Code and No-Code: Having it Both Ways

Why we should refuse to choose one or the other and why civilization hangs in the balance.

Mar 13, 2022

Episode 2 of Season 2 of the podcast just dropped, and it’s potentially my favorite episode yet. In it, Julia interviews our colleague Natty about the history of analytical databases, diving deep into HTAP databases that we covered recently. It’s a fascinating topic and Natty’s knowledge of it is absolutely encyclopedic.

Enjoy the issue!

- Tristan

We should be more open to no-code done well.

Sarah Krasnik gets 🌶️ this week in her post No Code is the Future:

Do we really despise no-code, or are we just frustrated at its limitations?

While I don’t agree with the title, I’m not sure that Sarah does either based on the contents of the post itself. I think, maybe, the actual strong statement is more like: No code will inevitably be a part of the future.

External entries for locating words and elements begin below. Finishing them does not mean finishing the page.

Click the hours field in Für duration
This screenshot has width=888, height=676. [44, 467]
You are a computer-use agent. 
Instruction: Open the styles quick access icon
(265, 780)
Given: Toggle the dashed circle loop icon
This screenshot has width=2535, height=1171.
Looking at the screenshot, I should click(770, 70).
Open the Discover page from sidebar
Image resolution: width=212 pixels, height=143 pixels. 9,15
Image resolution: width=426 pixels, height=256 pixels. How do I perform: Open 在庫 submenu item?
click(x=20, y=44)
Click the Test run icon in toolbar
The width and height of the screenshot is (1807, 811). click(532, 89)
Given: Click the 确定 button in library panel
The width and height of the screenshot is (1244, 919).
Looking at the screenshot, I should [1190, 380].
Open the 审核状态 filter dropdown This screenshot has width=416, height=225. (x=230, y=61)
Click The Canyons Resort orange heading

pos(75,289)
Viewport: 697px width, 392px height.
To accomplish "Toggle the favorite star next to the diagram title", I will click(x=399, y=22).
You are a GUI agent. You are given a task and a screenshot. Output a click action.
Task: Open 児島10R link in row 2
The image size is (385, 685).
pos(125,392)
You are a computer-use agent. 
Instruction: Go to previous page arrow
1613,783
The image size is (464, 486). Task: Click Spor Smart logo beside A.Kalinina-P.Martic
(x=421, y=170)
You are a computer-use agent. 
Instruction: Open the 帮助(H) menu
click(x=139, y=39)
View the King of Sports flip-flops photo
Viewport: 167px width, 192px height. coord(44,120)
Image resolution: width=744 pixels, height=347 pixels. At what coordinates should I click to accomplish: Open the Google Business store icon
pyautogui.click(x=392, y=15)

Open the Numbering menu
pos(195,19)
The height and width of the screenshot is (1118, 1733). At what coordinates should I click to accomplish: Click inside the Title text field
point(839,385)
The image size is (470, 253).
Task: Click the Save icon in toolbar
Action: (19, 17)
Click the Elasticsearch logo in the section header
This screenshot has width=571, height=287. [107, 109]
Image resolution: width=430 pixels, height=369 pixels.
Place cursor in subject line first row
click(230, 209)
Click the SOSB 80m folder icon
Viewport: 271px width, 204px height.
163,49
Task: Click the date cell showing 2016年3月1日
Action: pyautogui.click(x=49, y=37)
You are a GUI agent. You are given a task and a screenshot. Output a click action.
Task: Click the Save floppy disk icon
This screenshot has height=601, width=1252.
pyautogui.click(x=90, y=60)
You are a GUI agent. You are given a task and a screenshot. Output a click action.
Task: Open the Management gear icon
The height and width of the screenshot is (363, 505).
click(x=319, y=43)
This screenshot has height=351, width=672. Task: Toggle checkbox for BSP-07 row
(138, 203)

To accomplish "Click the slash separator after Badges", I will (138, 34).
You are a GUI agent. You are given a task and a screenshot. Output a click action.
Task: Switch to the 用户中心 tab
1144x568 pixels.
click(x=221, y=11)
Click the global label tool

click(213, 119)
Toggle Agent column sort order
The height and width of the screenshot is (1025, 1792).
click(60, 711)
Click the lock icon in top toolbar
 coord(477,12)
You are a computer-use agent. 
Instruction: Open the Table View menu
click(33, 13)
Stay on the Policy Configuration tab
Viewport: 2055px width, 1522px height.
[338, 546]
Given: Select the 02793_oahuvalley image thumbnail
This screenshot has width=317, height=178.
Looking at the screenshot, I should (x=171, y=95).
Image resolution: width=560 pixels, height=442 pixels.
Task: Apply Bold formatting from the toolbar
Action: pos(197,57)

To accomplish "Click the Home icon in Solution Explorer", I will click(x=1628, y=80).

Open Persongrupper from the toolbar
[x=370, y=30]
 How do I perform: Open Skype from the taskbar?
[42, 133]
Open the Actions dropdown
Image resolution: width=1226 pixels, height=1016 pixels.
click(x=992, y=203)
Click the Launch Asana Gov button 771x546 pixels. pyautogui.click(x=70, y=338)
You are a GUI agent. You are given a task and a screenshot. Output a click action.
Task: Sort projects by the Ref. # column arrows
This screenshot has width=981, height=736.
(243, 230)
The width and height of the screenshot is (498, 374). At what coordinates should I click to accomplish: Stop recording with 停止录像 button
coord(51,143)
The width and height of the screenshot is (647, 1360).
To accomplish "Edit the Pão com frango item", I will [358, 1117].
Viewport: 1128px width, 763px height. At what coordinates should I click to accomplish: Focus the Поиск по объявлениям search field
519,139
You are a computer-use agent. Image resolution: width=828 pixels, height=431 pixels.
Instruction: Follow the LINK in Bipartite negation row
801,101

The value in the piece in that it asks us—the early adopters, the will-learn-anything-if-it-makes-us-more-effective types—to come down off our high horses and accept the world as it is. If we say that the only appropriate way to participate in certain activities is to do so via writing code, then we are inherently excluding the majority of humanity. While there is an absolute, undeniable trend over time for more humans to write code, this is a gradual process that will play out over decades, generations. Is it possible that future generations will look back at our rates of coding knowledge like we look at this chart?

I don’t know. Maybe coding isn’t as critical of a life skills as reading, but it’s also totally possible to make the counter-argument. Literacy clearly wasn’t that important for most humans in 1500, and I’m sure with a time machine you’d find plenty of intelligent humans laboring in fields and workshops who would’ve been confused as to why you thought they should know how to read.

Regardless: let’s just stipulate that

everyone isn’t going to learn to code tomorrow, and
reducing barriers to participation is always better.

With this framing, the focus then shifts from “code vs. no-code” to a more interesting set of questions:

strengths and weaknesses of code vs. no-code (when to prefer which),
how to deliver great no-code experiences that preserve the best parts of code workflows (especially PRs, CI/CD), and
how to integrate these two experiences together such that practitioners using both modalities can collaborate.

Language vs. Emojis

“Code” and “no-code” is not really the right framing for the strengths and weaknesses conversation. The right framing, IMO, is in the choice between using alphabetic languages vs. using hieroglyphics (emojis!) to express an idea.

In the English language (just to take the one I’m most familiar with), there are 26 letters. These 26 letters can be combined together using at least somewhat consistent phonetic rules to create words. Words can then be combined together to build sentences using the rules of grammar. Sentences can be combined into paragraphs and paragraphs into texts using rhetoric, argumentation, narrative, poetry, etc.

The entire process starts with those 26 letters, and the meaning we create from them is entirely combinatorial and rules-based. For simplicity let’s just imagine that it’s possible to combine every letter in sequence with each following letter. In practice, this doesn’t actually obey English phonetic rules, but it makes the math easier so let’s just go with it. With this assumption, the number of potential N-letter words one could make with 26 letters is 26^N, so there are potentially 141,000,000,000,000 10-letter english words.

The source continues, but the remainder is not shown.